The cases relied upon by the learned Deputy Government Advocate were the following: 1. Mohammed Sultan v. Deputy Custodian of Evacuea Property Writ Petn. No. 59 of 1032 (Raj) (A), This was a judgment which was delivered by this very Bench. The fact as to whether the petitioner was the tenant of any evacuee or was the tenant of a person who was not an evacuee was in dispute. The case of Mirza Mohammed Sultan was that the property was not evacuee property.

The Assistant Custodian had Jurisdiction to decide that question, and in the circumstances the Court declined to interfere because the petitioner had a remedy by way of appeal or revision. 2. Bhanu Pratap v. State of Rajasthan, Writ Petn. No. 149 of 1953 (Raj) (B). In that case the facts were not undismited while the petitioner contended having reclaimed certain land in accordance with the law in force in Kotah, the lower court was of opinion that the petitioner had not acted bona fide in occupying the land, as he was aware that an application had been filed by others for permission to cultivate the same. The facts were not undisputed and the reasoning of the decision was,

'In cases where facts, which form the basis of legal rights of a petitioner, are disputed so asto make it necessary to hold a long inquiry, and where the petitioner can get them adjudicated in a suit, it is not proper to grant relief in proceedings under Article 226 of the Constitution'.

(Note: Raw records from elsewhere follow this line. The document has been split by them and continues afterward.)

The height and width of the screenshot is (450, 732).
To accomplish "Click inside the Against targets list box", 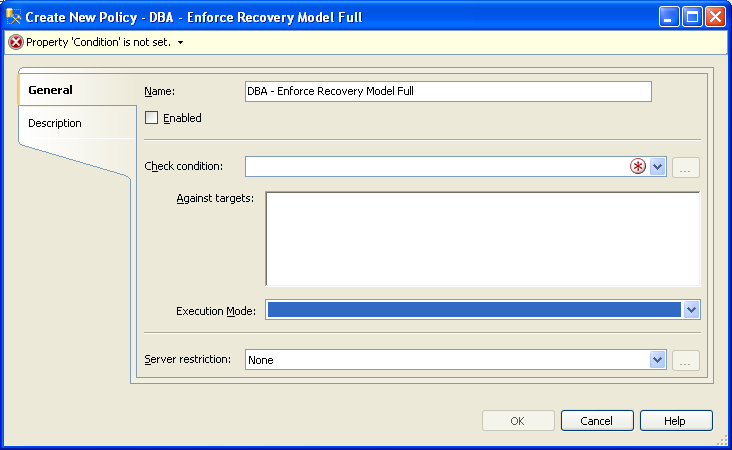I will (483, 239).
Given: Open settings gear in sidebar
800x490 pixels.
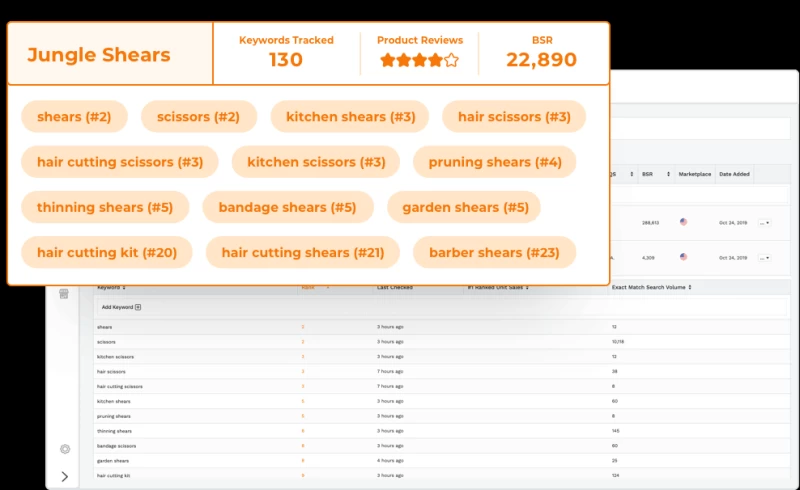Looking at the screenshot, I should pyautogui.click(x=65, y=449).
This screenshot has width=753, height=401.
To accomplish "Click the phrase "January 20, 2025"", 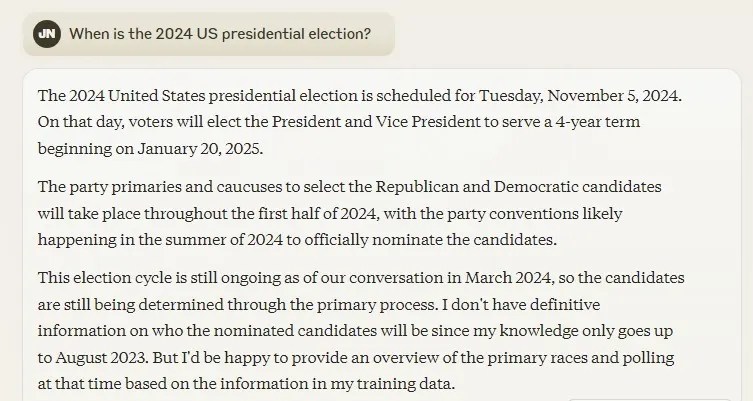I will click(x=199, y=149).
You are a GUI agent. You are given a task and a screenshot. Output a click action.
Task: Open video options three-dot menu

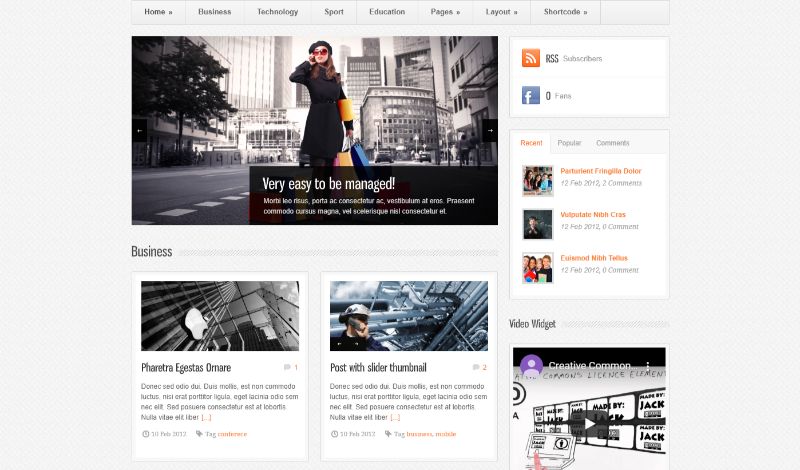648,366
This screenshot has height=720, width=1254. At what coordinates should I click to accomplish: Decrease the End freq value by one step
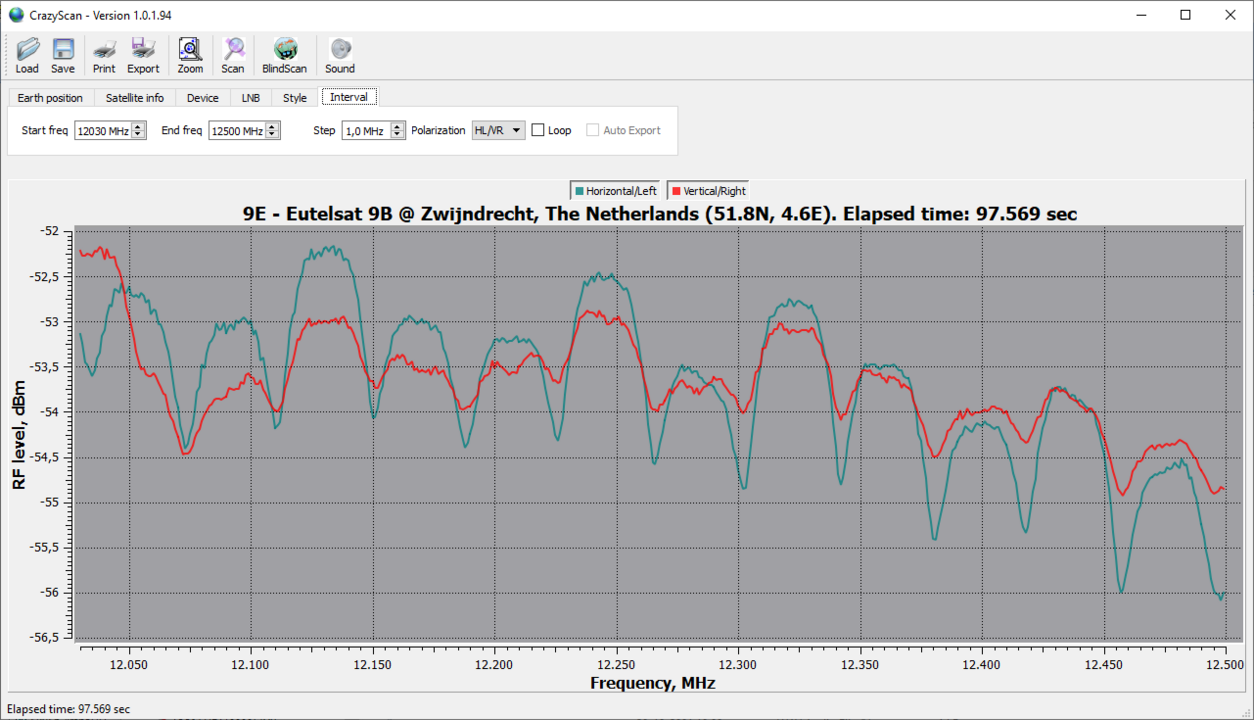point(273,135)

In the present case the facts are not disputed. The petitioners have proved their facts by certified copies of the Government record, and, therefore, Bhanu Pratap's case (B) has no application. 3. The next case relied upon is Mangu Singh v. State of Rajasthan. Writ Case No. 108 of 1951 (Raj) (C). The reasoning of the decision was

'Prom these allegations and counter-allegations it is clear that the dispute between the parties is of a civil nature, which can be adjudicated upon in a civil court'.

Under these circumstances the Court was not prepared to pass any order on the petition before it, as the applicants had another remedy open to them. The dispute in the present case is not of a civil nature at all. It is not a case of trespass pure and simple, but of dispossession under colour of authority to pass the order.

4. The last case relied upon is Zormal v. State of Rajasthan, Writ Appln. No. 81 of 1951 (Raj) (D). In that case while the order passed by the Government could not be upheld, the Court declined to interfere because the petitioners were unable to show that they had any right whatsoever to remain in possession, after they had been dispossessed.

That case again is distinguishable, for as held above, the petitioners were clearly entitled to remain in possession as tenants of the land, which tenancy rights had not been extinguished. Tenancy rights are valuable lights and not merely temporary rights which may come to an end on the expiry of a particular period, but on the other hand sometimes become more and more firm as time passes, for the various legislations undertaken and in contemplation are directed towards amelioration of the conditions of the tenants and to safeguard the security of the tenure.

In our opinion, this Court has ample jurisdiction to redress a wrong which had been perpetrated illegally and mala fide by an officer of the Government under colour of law. The second remedy of approaching the Custodian General, was as aforesaid, not pleaded by the respondents and after the lapse of 3 years would, at any rate, neither be speedy nor convenient besides being probably beyond the means of the petitioners.

15. The petition is, therefore, allowed, the order of the Deputy Director of Rehabilitation dated 28-3-1952, cancelling the tenancy rights of the petitioners, and the subsequent order dated 19-7-1952, allotting the same land to the Meo-respondents is set aside.

18. The petitioners will get their costs from the State.